Sebelum PPU ditetapkan jadi ibu kota, lahan kosong di sekitar area tempat tinggalnya dijual dengan harga Rp400 juta. Namun setelah diumumkan oleh presiden, harganya menjadi Rp1,5 miliar.
"Isu soal kenaikan harga yang ditinggikan berkali-kali lipat itu rasanya tidak benar. Memang benar warga coba menaikkan harga, tetapi pasti saat persetujuan antara penjual tanah dan konsumennya pasti melakukan nego harga," kata Okta, staf Bawaslu Kabupaten PPU kepada IDN Times, Rabu (4/9).

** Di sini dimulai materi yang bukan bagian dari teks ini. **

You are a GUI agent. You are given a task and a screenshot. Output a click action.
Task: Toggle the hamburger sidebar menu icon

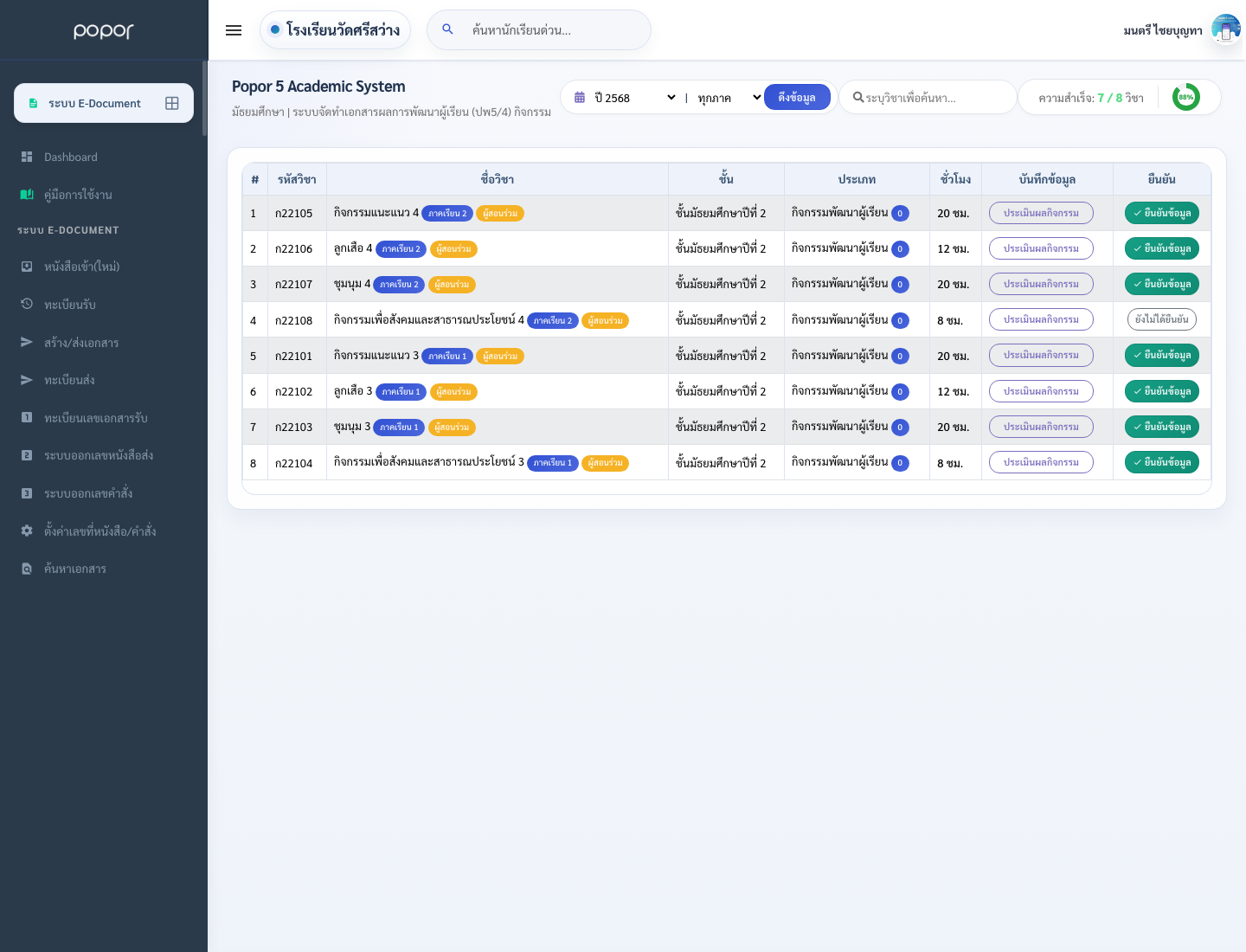point(234,30)
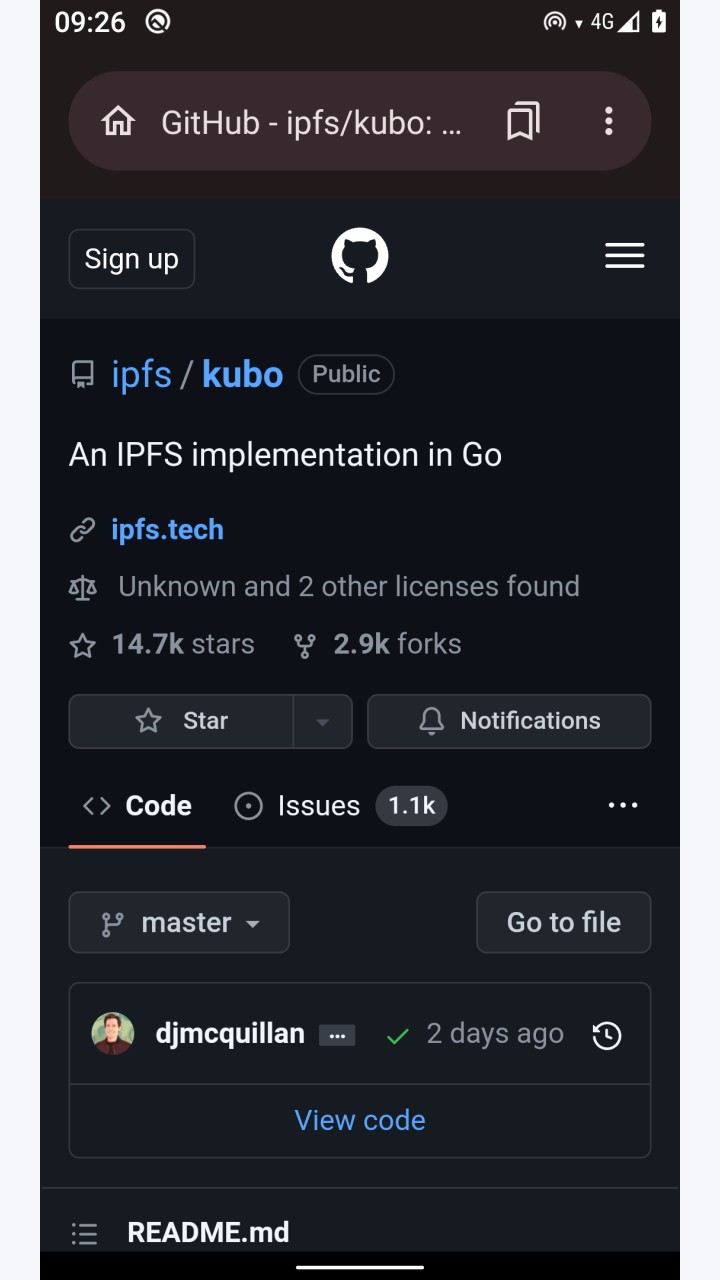Open the master branch selector

(179, 922)
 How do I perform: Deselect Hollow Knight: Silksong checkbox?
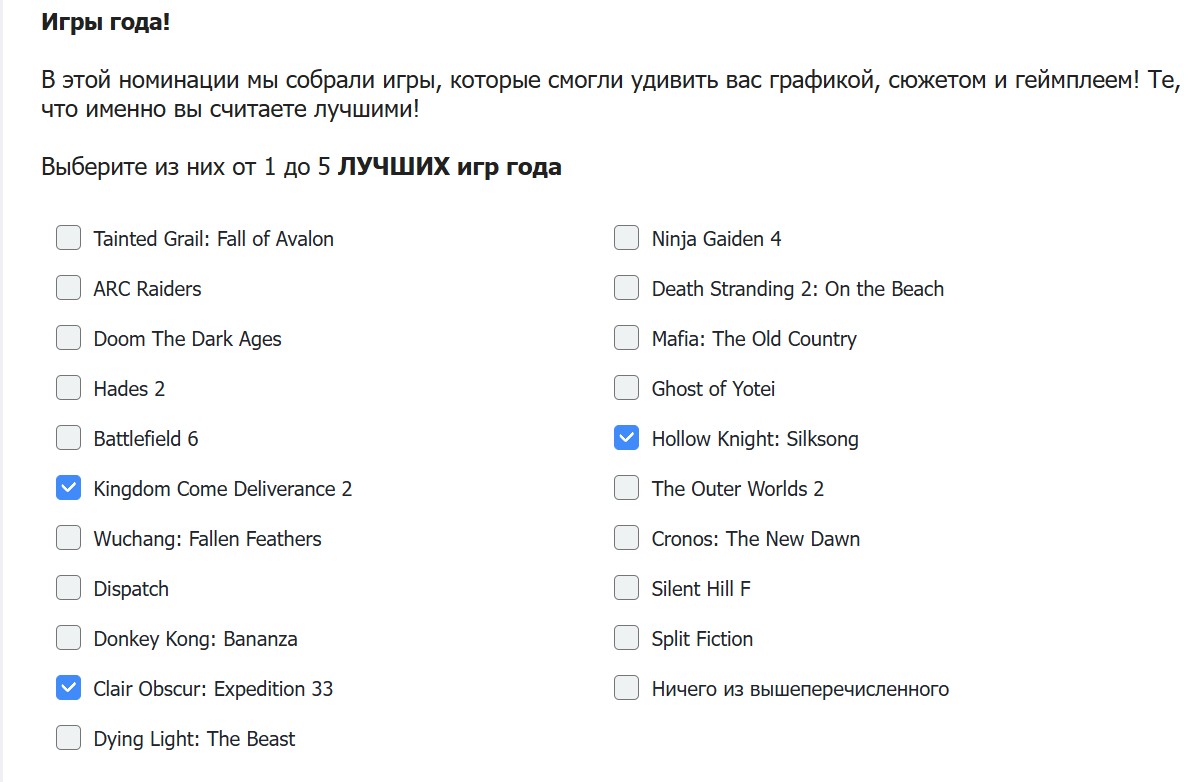[x=626, y=438]
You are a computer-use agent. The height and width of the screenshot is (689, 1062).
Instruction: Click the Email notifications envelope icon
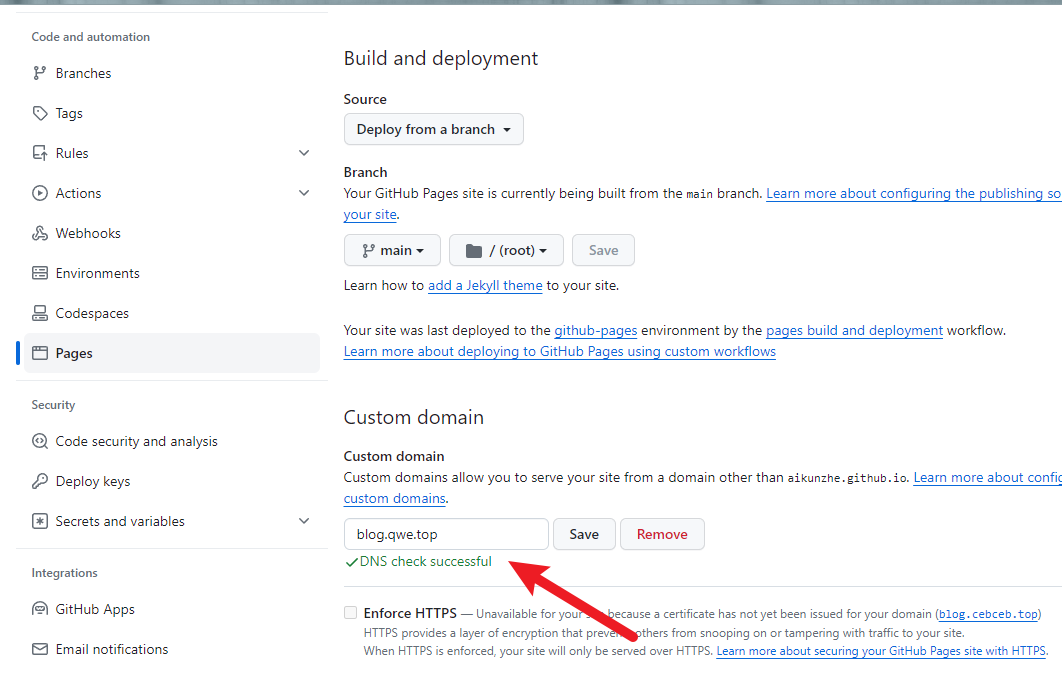(40, 649)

Warga Desa Giripurwa, Kecamatan Penajam ini juga tertarik untuk berinvestasi di daerahnya. Namun sebagai millennial, saat ini dia belum cukup uang. Tetapi dia optimistis karena pemerintah PPU melalui peraturan bupati akan mengatur harga jual tanah ini.
"Insha Allah bisa menabung pelan-pelan. Menunggu semuanya stabil dulu. Kalau beli sekarang, saat harga tanah sedang naik-naiknya, ya, pasti susah," sebut perempuan 23 tahun ini.
Jika Okta berminat investasi, Melinda, rekannya memilih untuk memanfaatkan harta yang sudah dimiliki sebelumnya, yakni rumah yang nantinya akan dijadikan rumah makan atau tempat berbisnis.
"Saya tidak berminat untuk berinvestasi, sebab saya yakin daerah ini akan berkembang dan maju saat pembangunan dimulai," ucap perempuan 23 tahun asal Desa Penajam tersebut.
Kemudian kabar yang disiarkan presiden mengenai harga jual tanah per meter Rp2 juta, rasanya terlalu mahal. "Saudara saya ada yang berencana membeli sebidang tanah di daerah Sepaku. Tetapi jika harganya segitu, pasti dia mengurungkan niat," sebut dia.